Collection entries:
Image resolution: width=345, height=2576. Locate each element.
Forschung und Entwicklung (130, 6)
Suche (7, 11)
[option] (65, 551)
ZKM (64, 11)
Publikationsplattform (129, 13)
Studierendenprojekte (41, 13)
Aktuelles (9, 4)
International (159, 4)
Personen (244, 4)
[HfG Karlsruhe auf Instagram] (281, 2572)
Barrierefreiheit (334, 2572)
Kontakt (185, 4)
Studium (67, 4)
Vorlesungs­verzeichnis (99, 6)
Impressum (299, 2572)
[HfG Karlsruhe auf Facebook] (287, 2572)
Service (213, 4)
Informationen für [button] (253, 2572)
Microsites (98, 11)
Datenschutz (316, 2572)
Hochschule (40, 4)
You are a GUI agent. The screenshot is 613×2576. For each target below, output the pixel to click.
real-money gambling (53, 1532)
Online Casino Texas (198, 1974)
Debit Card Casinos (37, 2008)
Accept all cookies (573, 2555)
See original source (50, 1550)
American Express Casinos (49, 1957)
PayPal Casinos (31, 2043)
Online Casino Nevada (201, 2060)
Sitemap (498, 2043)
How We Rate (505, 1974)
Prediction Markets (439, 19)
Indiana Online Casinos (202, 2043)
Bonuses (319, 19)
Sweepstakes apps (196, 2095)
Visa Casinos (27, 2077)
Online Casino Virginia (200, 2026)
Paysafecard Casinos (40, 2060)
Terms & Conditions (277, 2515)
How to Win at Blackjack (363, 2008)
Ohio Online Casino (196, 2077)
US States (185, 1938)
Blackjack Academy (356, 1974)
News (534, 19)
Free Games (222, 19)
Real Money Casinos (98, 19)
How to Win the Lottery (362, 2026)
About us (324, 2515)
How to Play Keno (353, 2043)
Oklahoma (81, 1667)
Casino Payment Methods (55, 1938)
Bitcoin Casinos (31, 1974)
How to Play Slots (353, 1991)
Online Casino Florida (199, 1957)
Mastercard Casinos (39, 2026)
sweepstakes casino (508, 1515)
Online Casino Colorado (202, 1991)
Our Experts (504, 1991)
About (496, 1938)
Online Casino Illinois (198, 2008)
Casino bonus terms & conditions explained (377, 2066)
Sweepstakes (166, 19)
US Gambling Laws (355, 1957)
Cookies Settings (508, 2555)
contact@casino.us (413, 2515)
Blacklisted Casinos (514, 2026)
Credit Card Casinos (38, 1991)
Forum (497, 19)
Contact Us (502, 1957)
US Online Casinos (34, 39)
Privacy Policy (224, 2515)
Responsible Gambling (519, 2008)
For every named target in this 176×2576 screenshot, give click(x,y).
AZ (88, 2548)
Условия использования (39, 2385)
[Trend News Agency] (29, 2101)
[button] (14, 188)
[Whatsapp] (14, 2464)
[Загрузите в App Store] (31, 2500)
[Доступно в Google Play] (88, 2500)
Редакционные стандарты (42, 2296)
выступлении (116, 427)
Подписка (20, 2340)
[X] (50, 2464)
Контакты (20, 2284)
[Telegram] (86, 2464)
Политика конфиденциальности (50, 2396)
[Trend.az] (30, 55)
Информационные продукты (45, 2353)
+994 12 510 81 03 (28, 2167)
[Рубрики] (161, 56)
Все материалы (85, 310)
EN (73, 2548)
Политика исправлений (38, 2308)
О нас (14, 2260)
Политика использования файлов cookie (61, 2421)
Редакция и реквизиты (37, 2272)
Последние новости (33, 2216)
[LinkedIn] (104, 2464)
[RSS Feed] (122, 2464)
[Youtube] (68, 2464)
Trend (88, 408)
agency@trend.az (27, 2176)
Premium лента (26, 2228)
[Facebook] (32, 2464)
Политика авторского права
* * *
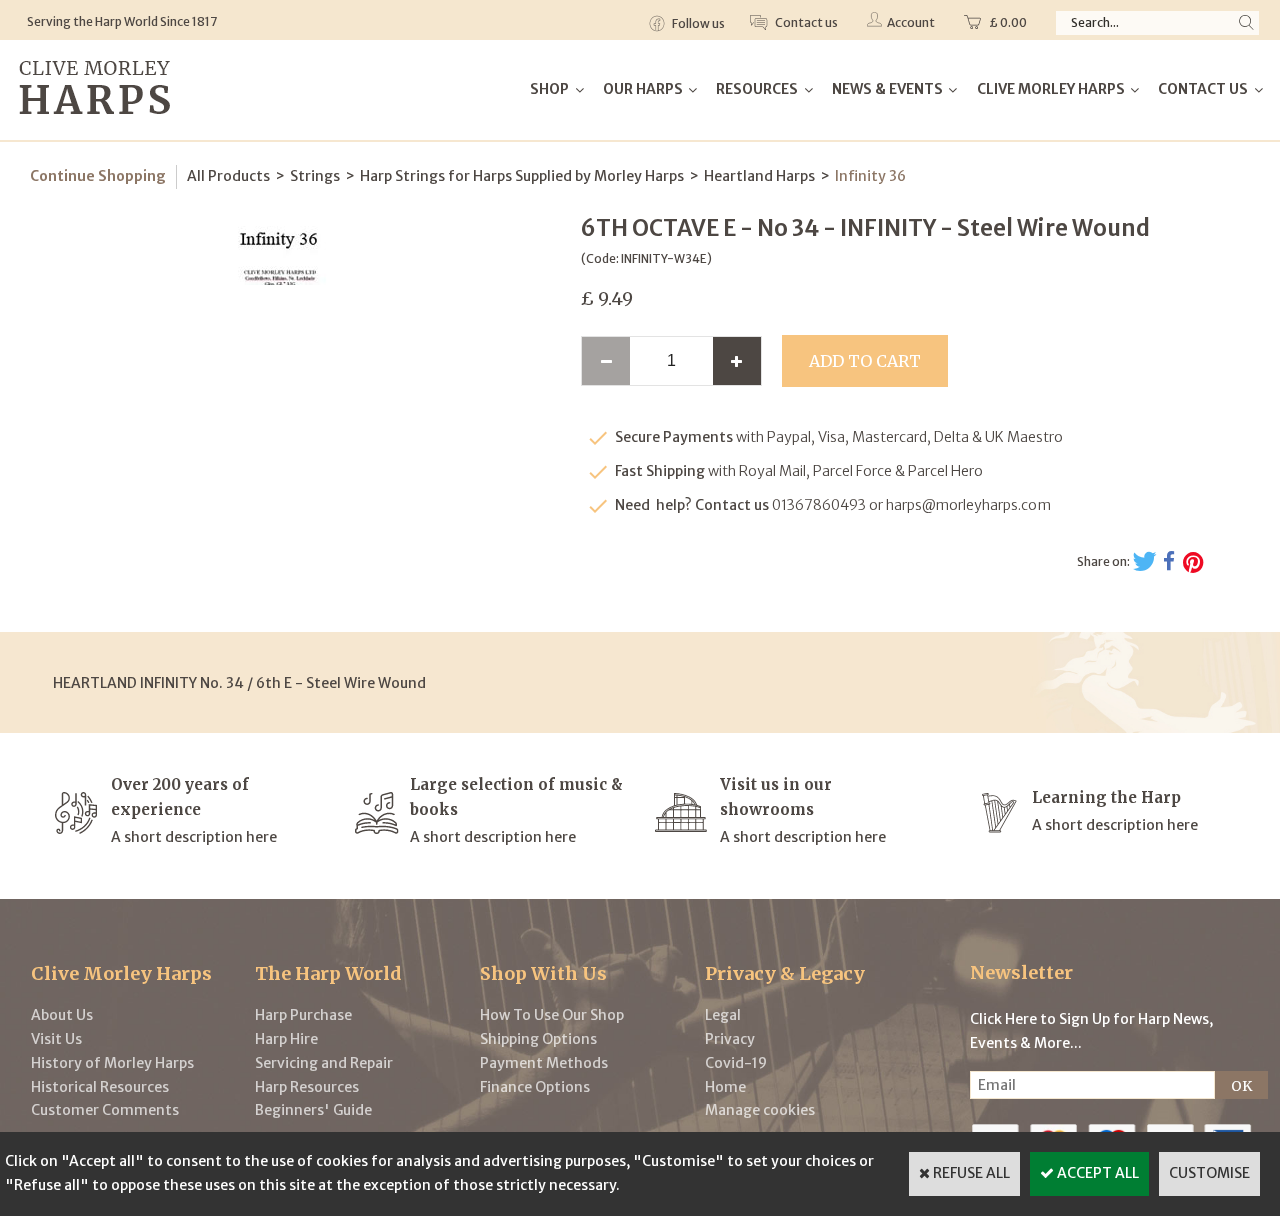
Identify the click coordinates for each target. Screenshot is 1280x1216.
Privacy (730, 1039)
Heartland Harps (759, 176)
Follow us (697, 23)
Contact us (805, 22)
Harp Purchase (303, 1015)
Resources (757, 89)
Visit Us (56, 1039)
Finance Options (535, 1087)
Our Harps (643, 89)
...
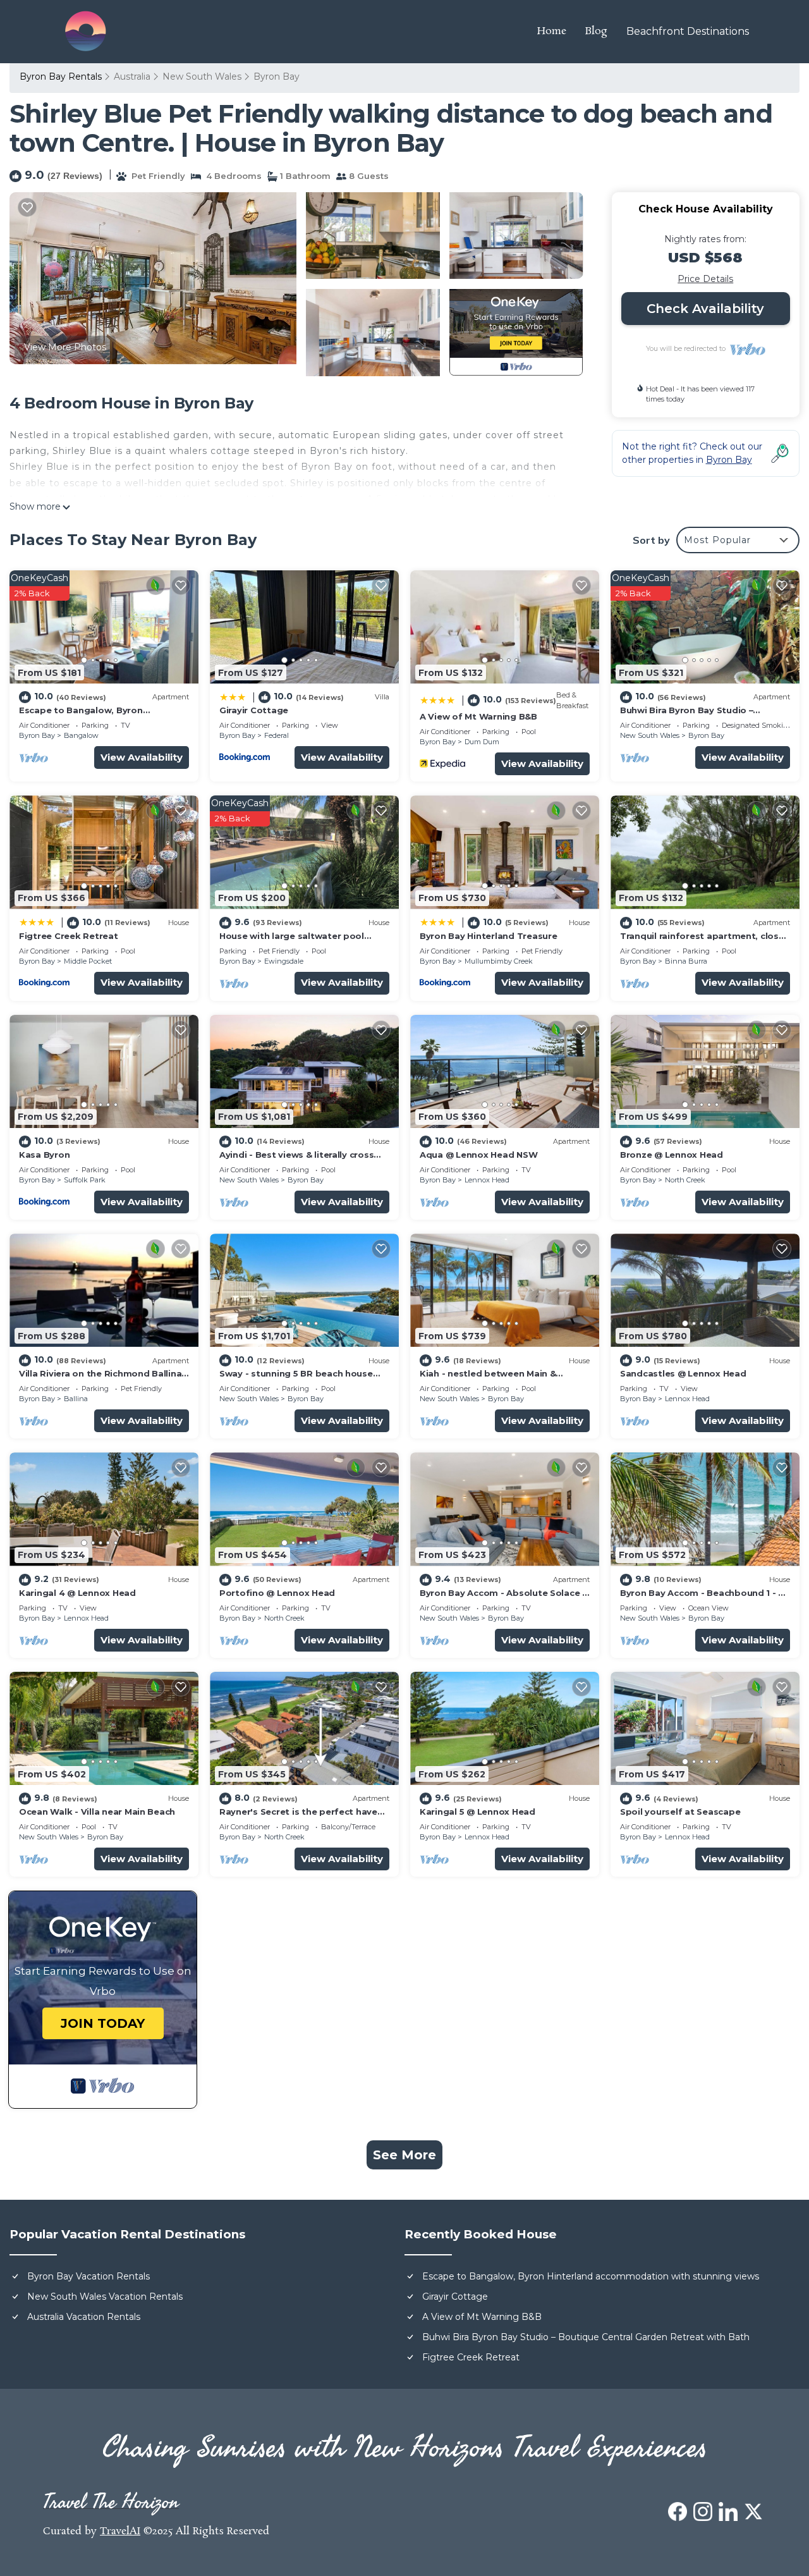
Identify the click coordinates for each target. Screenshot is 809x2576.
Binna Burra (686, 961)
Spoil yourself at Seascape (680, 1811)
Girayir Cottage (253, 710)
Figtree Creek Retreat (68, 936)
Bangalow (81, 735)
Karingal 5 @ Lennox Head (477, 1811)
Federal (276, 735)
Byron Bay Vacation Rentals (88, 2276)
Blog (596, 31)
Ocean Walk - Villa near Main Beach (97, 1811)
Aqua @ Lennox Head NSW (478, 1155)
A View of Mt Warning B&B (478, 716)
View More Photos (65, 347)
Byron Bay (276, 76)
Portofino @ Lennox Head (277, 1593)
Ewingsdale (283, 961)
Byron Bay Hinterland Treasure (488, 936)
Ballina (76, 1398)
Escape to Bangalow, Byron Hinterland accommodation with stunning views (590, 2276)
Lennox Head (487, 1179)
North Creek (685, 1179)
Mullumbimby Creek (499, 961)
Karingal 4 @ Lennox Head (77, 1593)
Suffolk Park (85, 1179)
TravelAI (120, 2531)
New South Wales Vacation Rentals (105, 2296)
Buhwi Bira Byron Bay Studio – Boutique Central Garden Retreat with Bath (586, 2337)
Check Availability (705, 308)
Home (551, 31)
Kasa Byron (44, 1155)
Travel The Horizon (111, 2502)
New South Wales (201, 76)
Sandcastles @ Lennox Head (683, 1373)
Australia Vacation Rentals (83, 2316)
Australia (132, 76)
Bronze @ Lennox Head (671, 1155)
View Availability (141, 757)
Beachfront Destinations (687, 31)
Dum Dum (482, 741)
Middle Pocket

### Task to carry out
What you return must be the lines above that run from the line with "Sweepstakes apps (196, 2095)" to the line with "Последние новости (33, 2216)", inclusive, each copied exactly.

### Result below
Sweepstakes apps (196, 2095)
Visa Casinos (27, 2077)
Online Casino Virginia (200, 2026)
Paysafecard Casinos (40, 2060)
Terms & Conditions (277, 2515)
How to Win at Blackjack (363, 2008)
Ohio Online Casino (196, 2077)
US States (185, 1938)
Blackjack Academy (356, 1974)
News (534, 19)
Free Games (222, 19)
Real Money Casinos (98, 19)
How to Win the Lottery (362, 2026)
About us (324, 2515)
How to Play Keno (353, 2043)
Oklahoma (81, 1667)
Casino Payment Methods (55, 1938)
Bitcoin Casinos (31, 1974)
How to Play Slots (353, 1991)
Online Casino Florida (199, 1957)
Mastercard Casinos (39, 2026)
sweepstakes casino (508, 1515)
Online Casino Colorado (202, 1991)
Our Experts (504, 1991)
About (496, 1938)
Online Casino Illinois (198, 2008)
Casino bonus terms & conditions explained (377, 2066)
Sweepstakes (166, 19)
US Gambling Laws (355, 1957)
Cookies Settings (508, 2555)
contact@casino.us (413, 2515)
Blacklisted Casinos (514, 2026)
Credit Card Casinos (38, 1991)
Forum (497, 19)
Contact Us (502, 1957)
US Online Casinos (34, 39)
Privacy Policy (224, 2515)
Responsible Gambling (519, 2008)
For every named target in this 176×2576 screenshot, give click(x,y).
AZ (88, 2548)
Условия использования (39, 2385)
[Trend News Agency] (29, 2101)
[button] (14, 188)
[Whatsapp] (14, 2464)
[Загрузите в App Store] (31, 2500)
[Доступно в Google Play] (88, 2500)
Редакционные стандарты (42, 2296)
выступлении (116, 427)
Подписка (20, 2340)
[X] (50, 2464)
Контакты (20, 2284)
[Telegram] (86, 2464)
Политика конфиденциальности (50, 2396)
[Trend.az] (30, 55)
Информационные продукты (45, 2353)
+994 12 510 81 03 (28, 2167)
[Рубрики] (161, 56)
Все материалы (85, 310)
EN (73, 2548)
Политика исправлений (38, 2308)
О нас (14, 2260)
Политика использования файлов cookie (61, 2421)
Редакция и реквизиты (37, 2272)
Последние новости (33, 2216)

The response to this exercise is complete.